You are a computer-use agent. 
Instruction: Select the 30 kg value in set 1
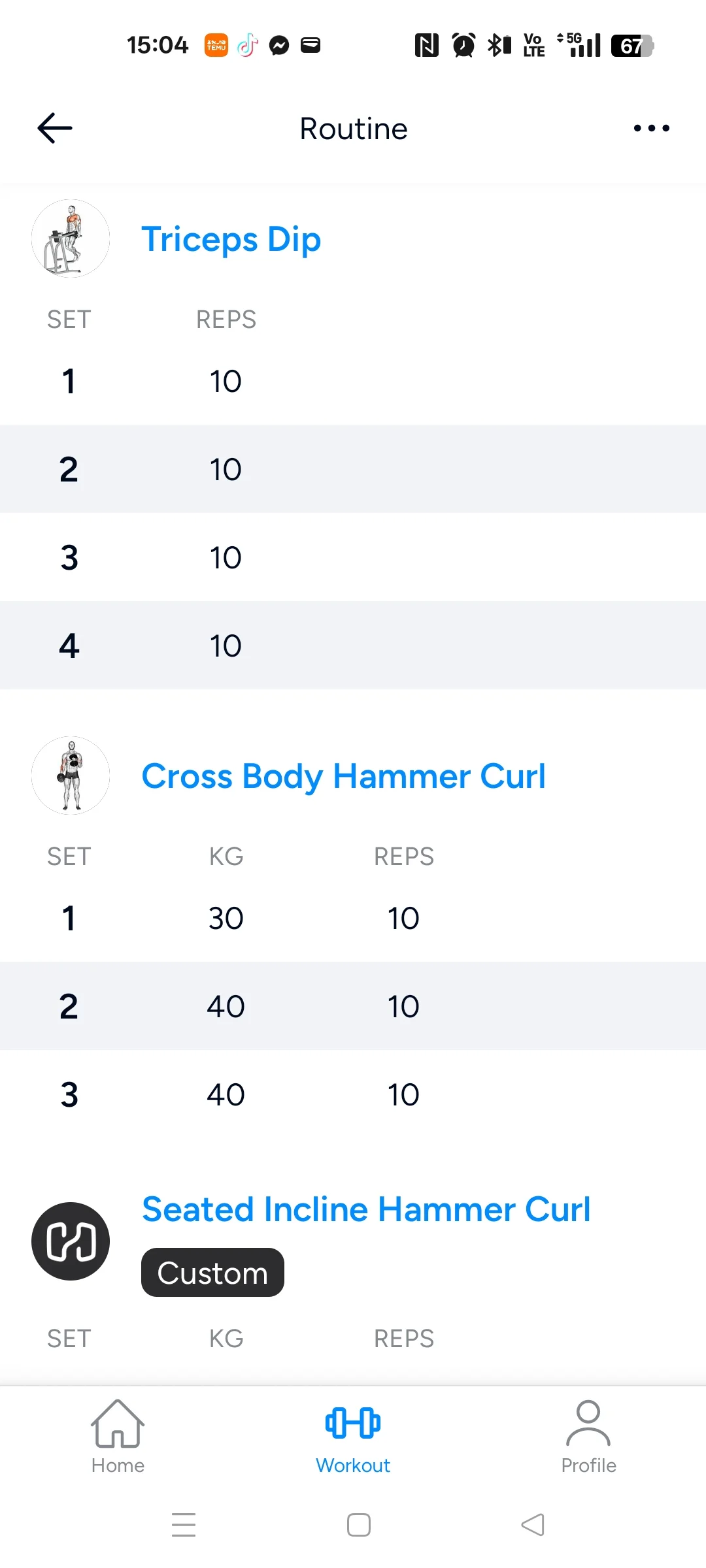tap(226, 918)
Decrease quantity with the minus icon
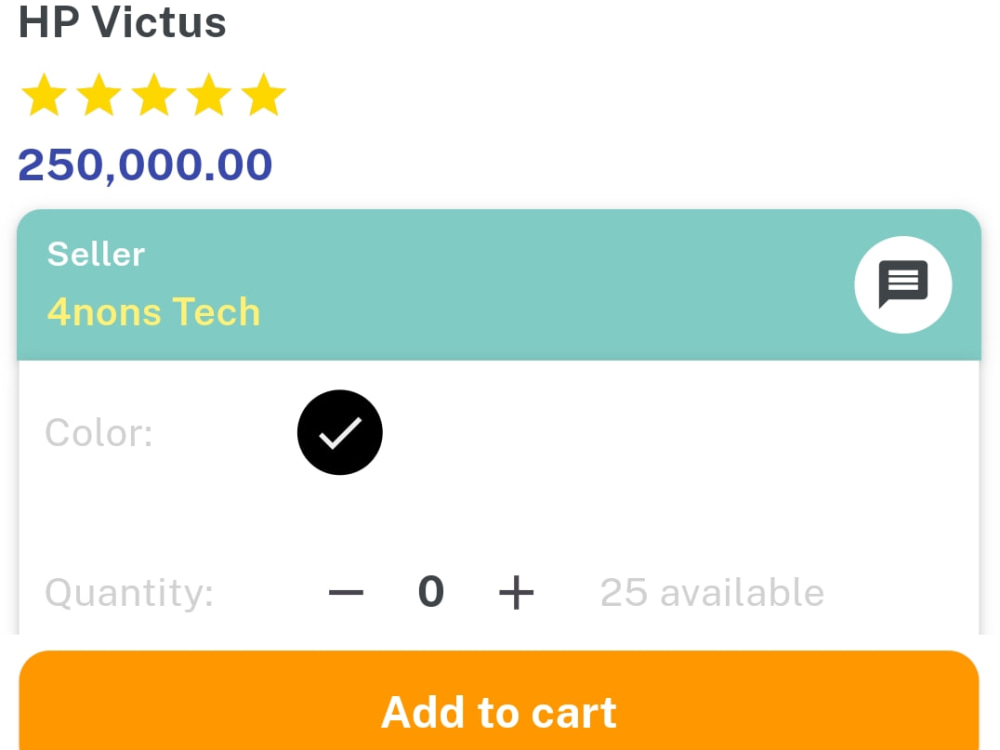 (346, 592)
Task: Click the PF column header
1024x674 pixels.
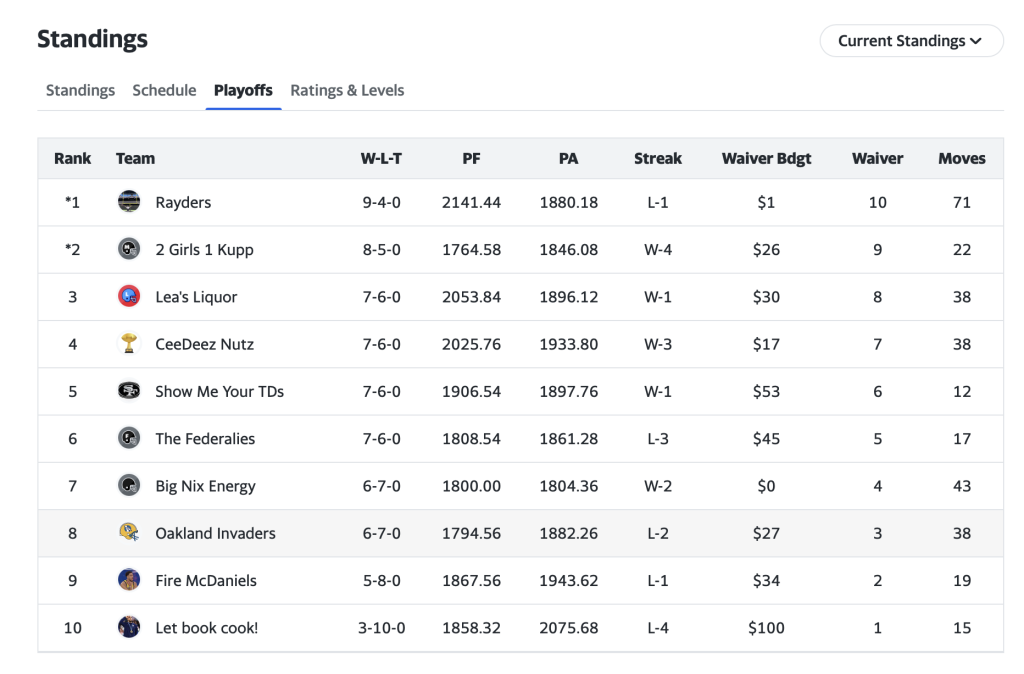Action: [471, 158]
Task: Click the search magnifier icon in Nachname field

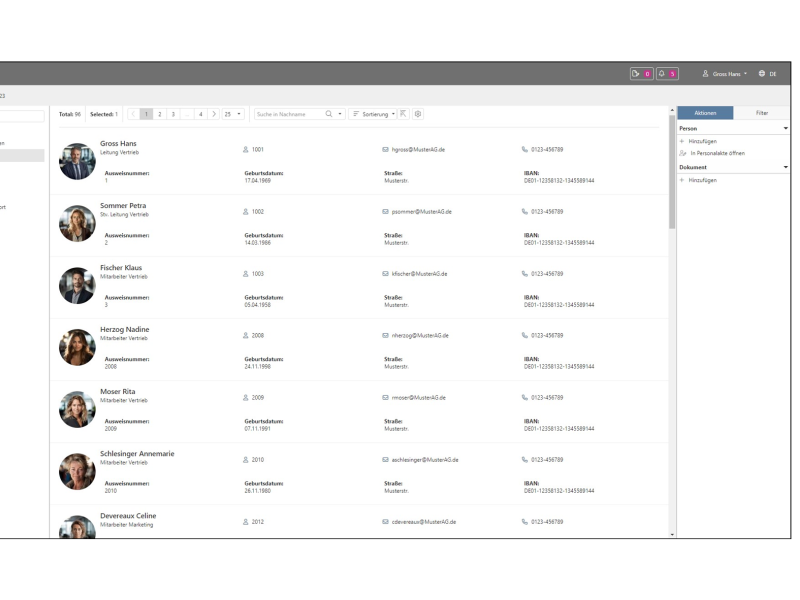Action: click(x=329, y=114)
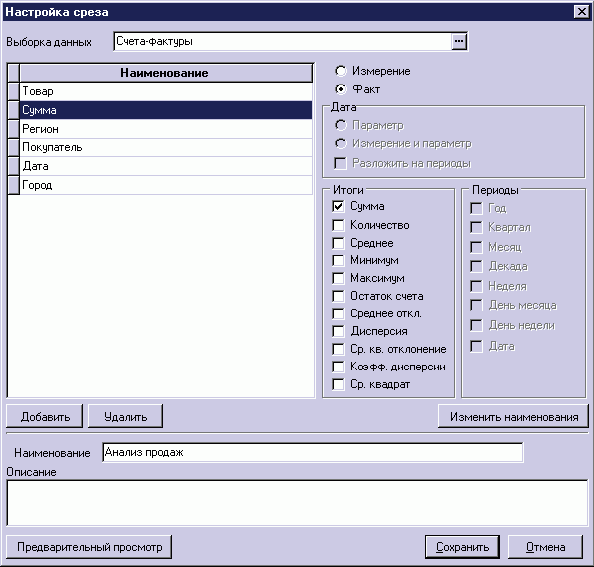Click the Покупатель list row
This screenshot has width=594, height=567.
(166, 147)
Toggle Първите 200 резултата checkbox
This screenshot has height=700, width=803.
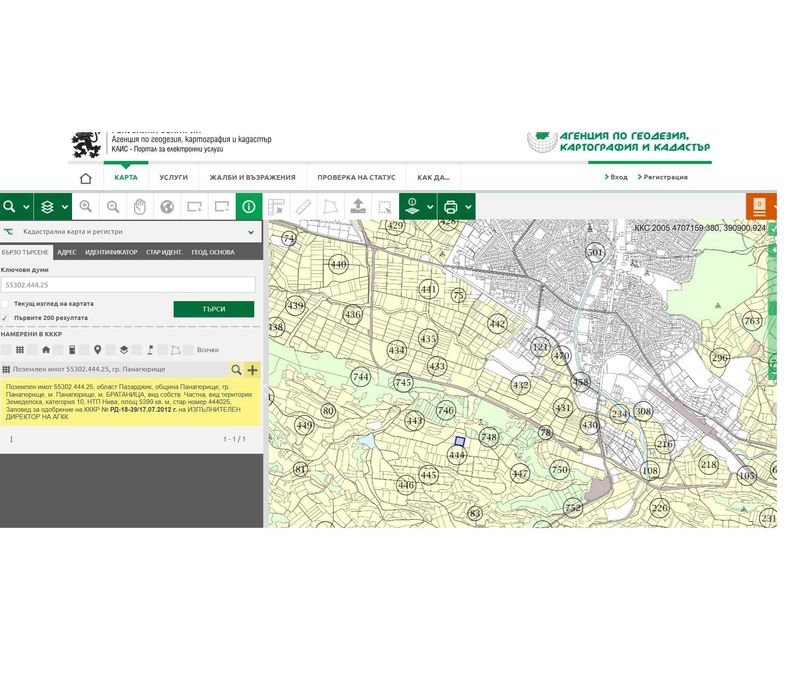(5, 318)
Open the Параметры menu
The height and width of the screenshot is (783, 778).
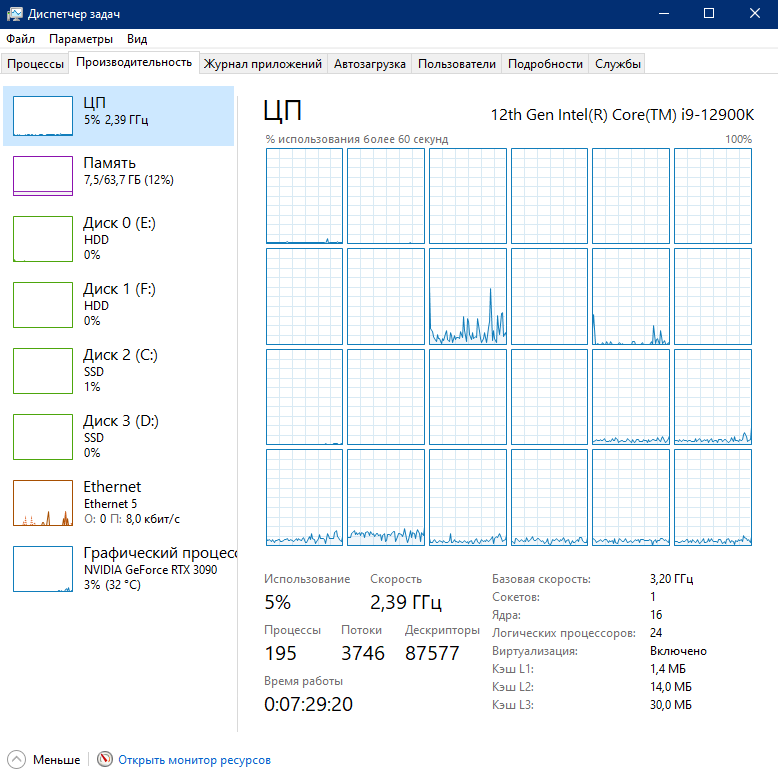click(81, 39)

*****

Take the line that holds "Decrease quantity with the minus icon" as the start and the last line of the data as the end. Copy only those lines exactly, both ends included, except the pictures.

● **Your solution**
Decrease quantity with the minus icon
 (346, 592)
Task: Click the PF column header
1024x674 pixels.
Action: [471, 158]
Task: Click the search magnifier icon in Nachname field

Action: click(x=329, y=114)
Click the Покупатель list row
This screenshot has width=594, height=567.
(166, 147)
Toggle Първите 200 резултата checkbox
This screenshot has height=700, width=803.
(5, 318)
Open the Параметры menu
The height and width of the screenshot is (783, 778).
click(81, 39)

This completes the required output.